The website claimed that Deloitte told Taizinai it had never produced any legally binding auditing report on the company. It also reported that an unnamed Taizinai executive said Taizinai will hold a press conference later this month to clarify details to the public about how the company was being liquidated.
Morgan Stanley, Goldman and private equity firm Actis Capital had paid $73 million for a 31 percent stake in Cayman Islands-registered Taizinai in 2007, with Morgan Stanley providing $18 million, Goldman $15 million and Actis Capital $40 million, according to a Reuters report in April.

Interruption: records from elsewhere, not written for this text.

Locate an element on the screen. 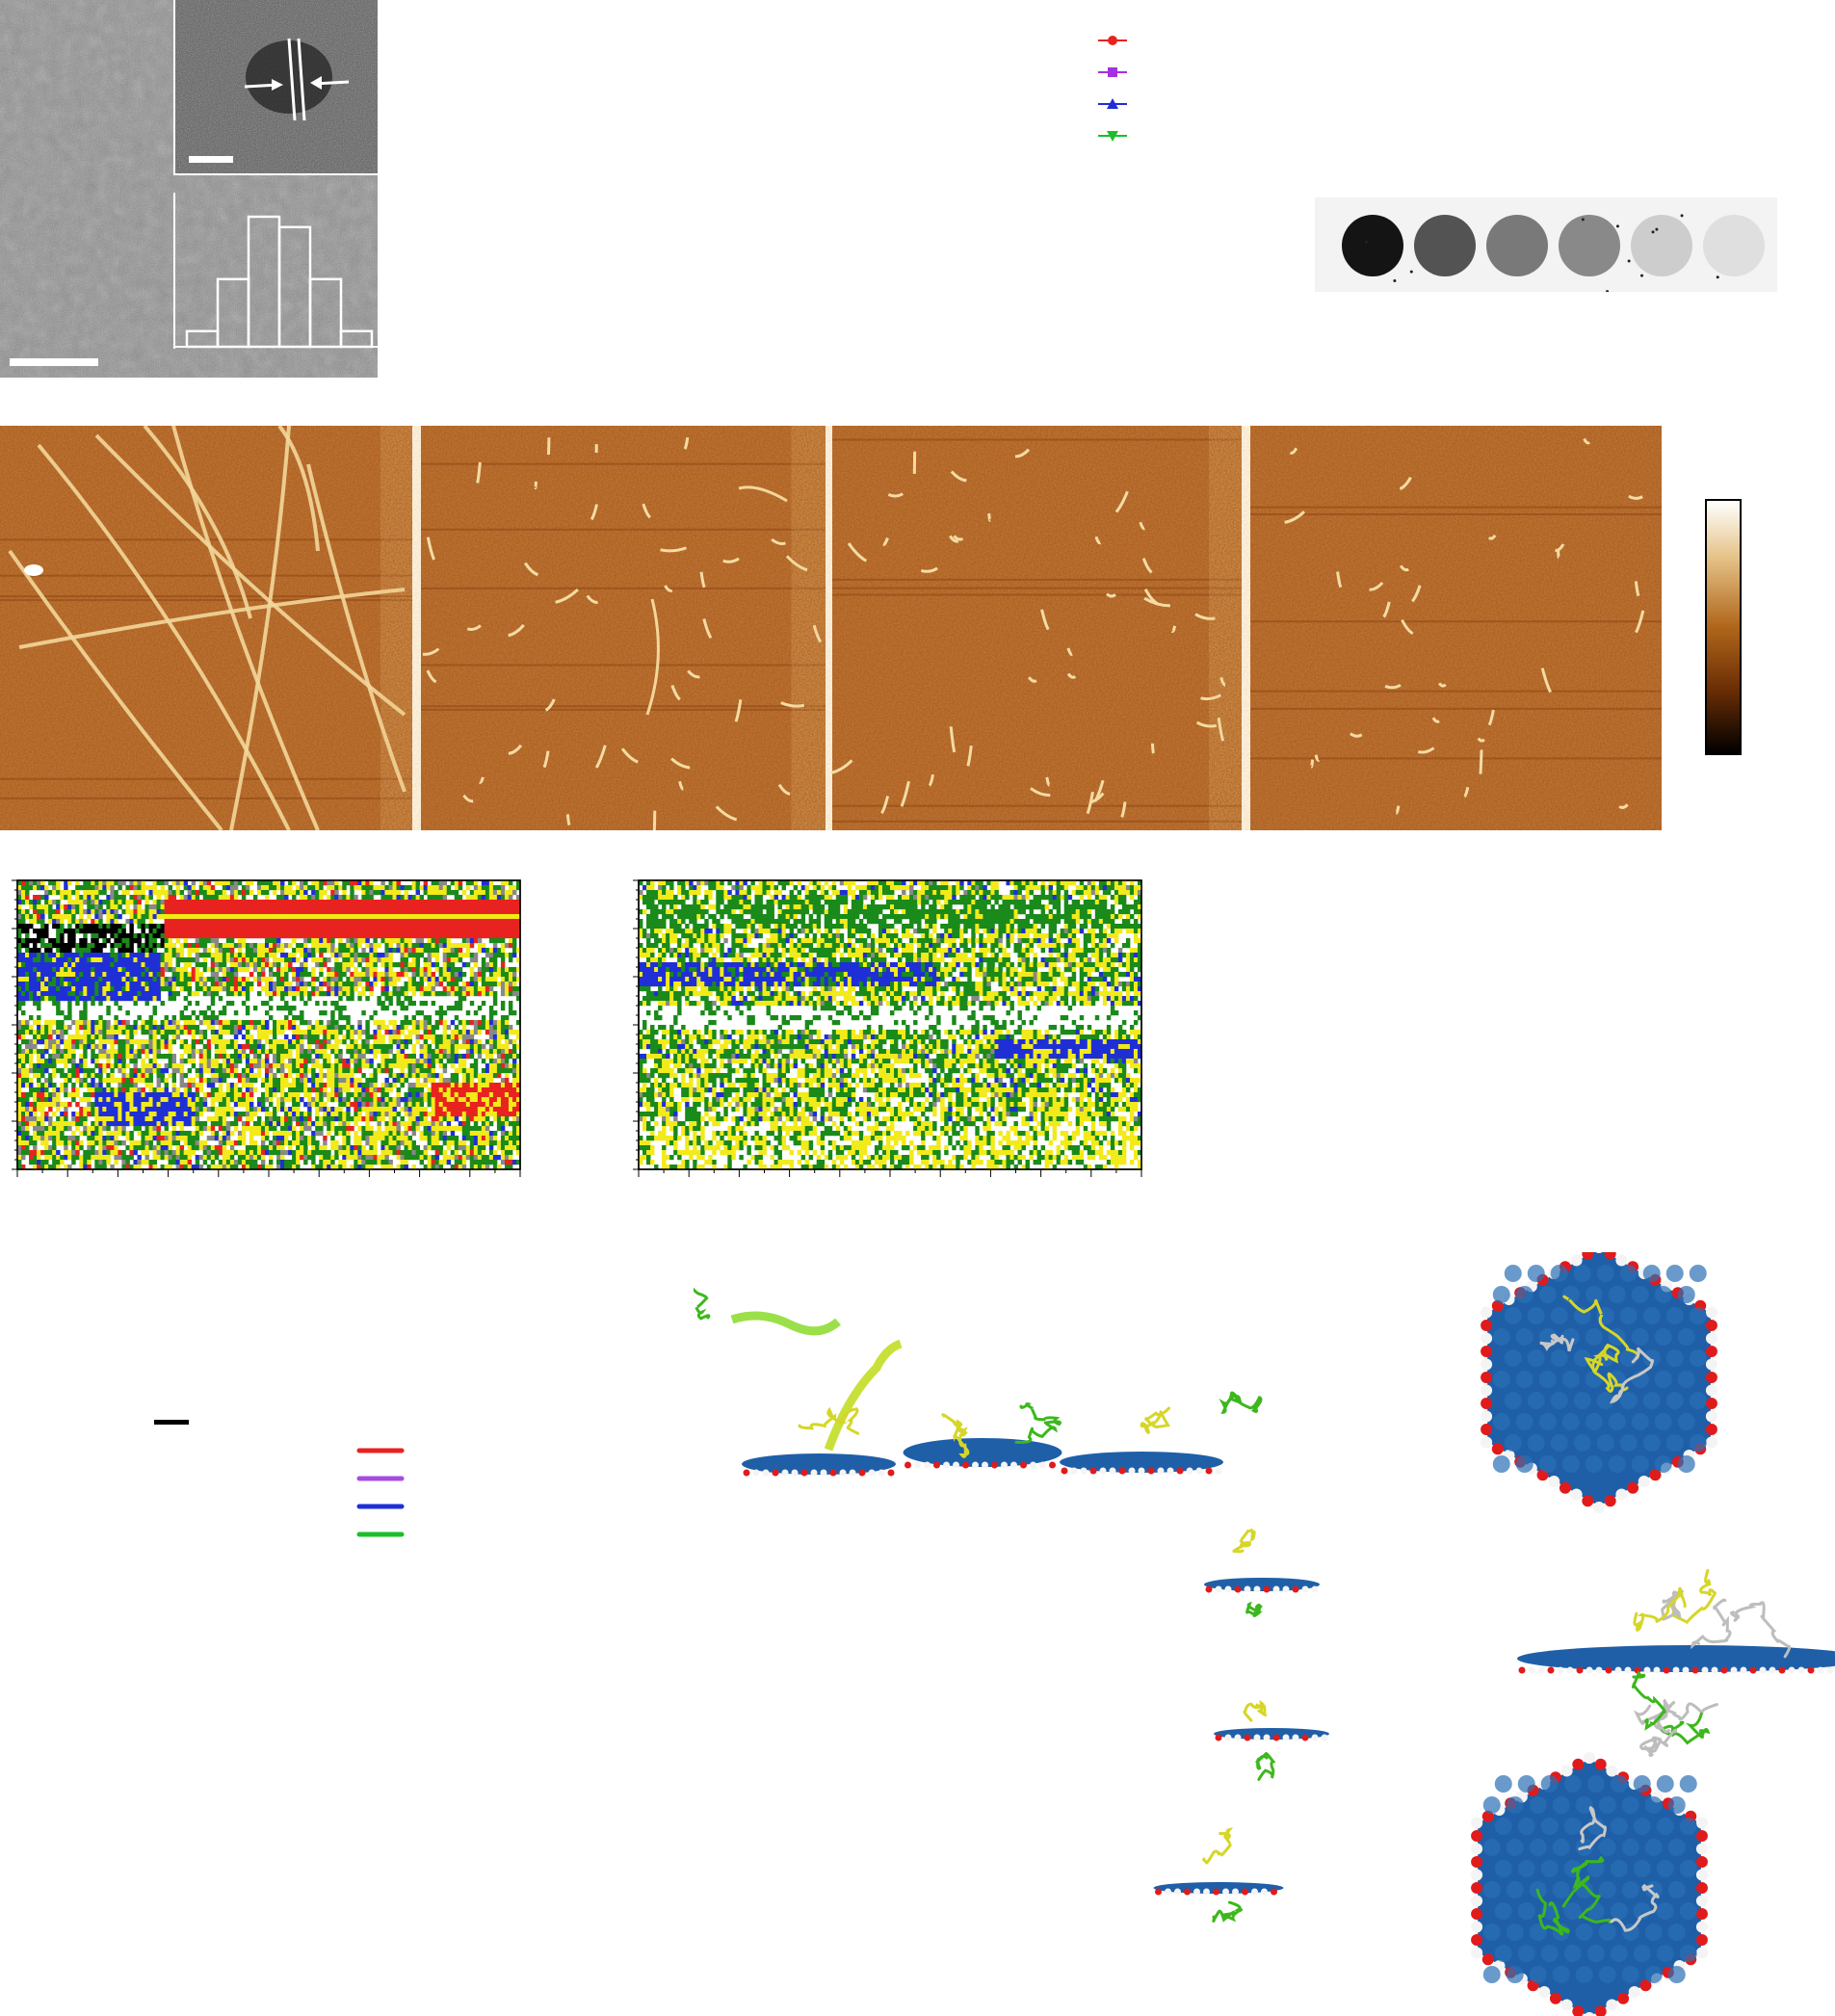  inset-scale-bar is located at coordinates (211, 160).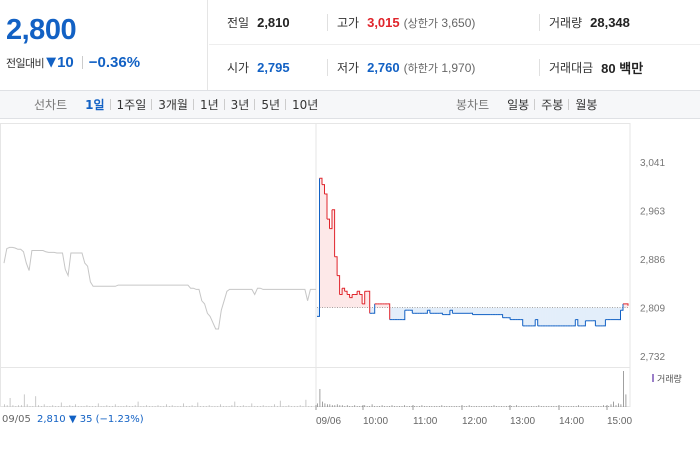 The image size is (700, 450). What do you see at coordinates (376, 422) in the screenshot?
I see `x-tick-label: 10:00` at bounding box center [376, 422]. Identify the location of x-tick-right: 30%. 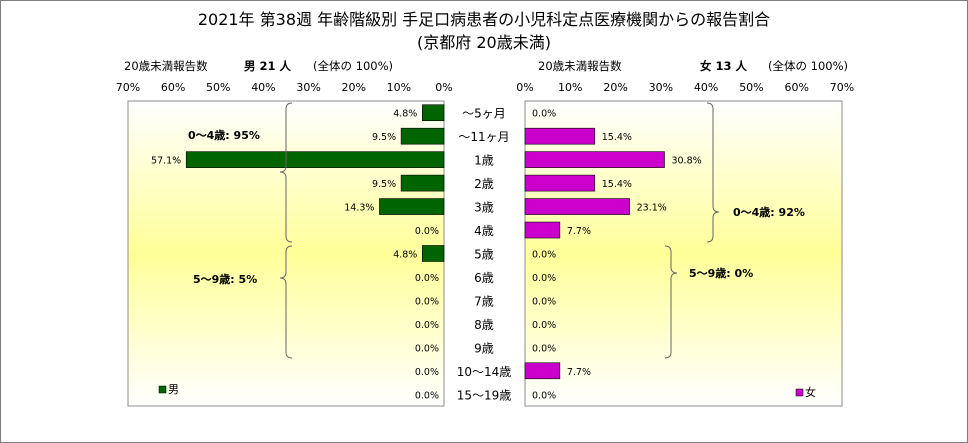
(661, 88).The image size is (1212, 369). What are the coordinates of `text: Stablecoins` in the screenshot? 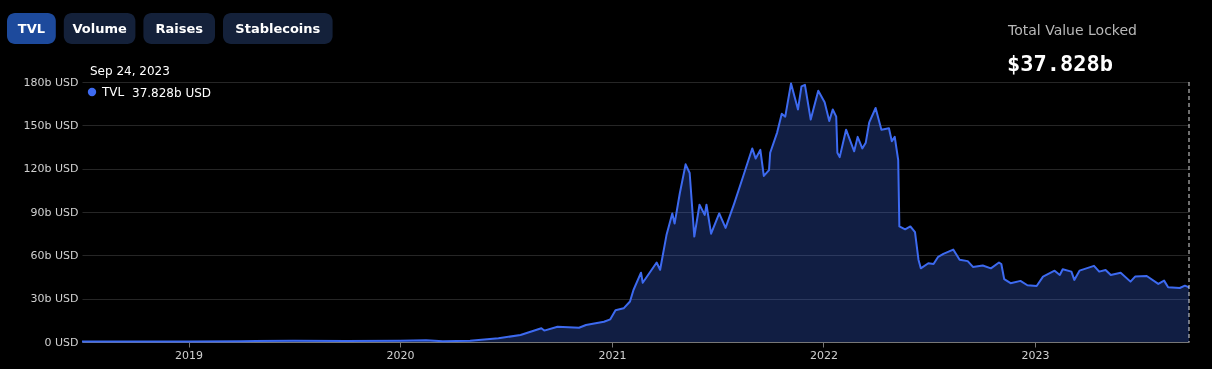 It's located at (278, 28).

Citigroup, Taizinai's biggest lender, filed a lawsuit against Taizinai at the Grand Court of the Cayman Islands, which appointed Hong Kong accountant Borrelli Walsh as provisional liquidator, the South China Morning Post reported on April 14.
Taizinai could have left around 3 billion yuan ($440 million) in unpaid debt, the Post said.
Shortly after the ruling, Taizinai said that the company's operations were normal, with a reasonable debt structure, and that the Cayman Islands court ruling had no legally binding effect in China.
Another source with Taizinai told cb.com.cn that the main evidence against the company was a due diligence report produced by Deloitte in mid 2008, and the 3 billion yuan debt figure also came from that same report.
The source said Chang Zhuhui, vice president of Taizinai, met with two partners from Deloitte on April 27. Deloitte said the accounting firm was hired by Actis Capital, in 2008 to made a due diligence investigation on Taizinai, but only turned out a preliminary report which was never finished.
Deloitte added that the draft was only provided as a reference and had no legal effects since it was not a legal auditing repot on Taizinai and was unable to reflect the true financial conditions of the company.
Once an IPO candidate, Taizinai expanded quickly, but was hit hard by China's tainted-milk scandal in 2008. Taizinai did not sell any melamine-contaminated products, but fell a victim of the industry downturn, and was taken over by the Hunan provincial government in December 2008.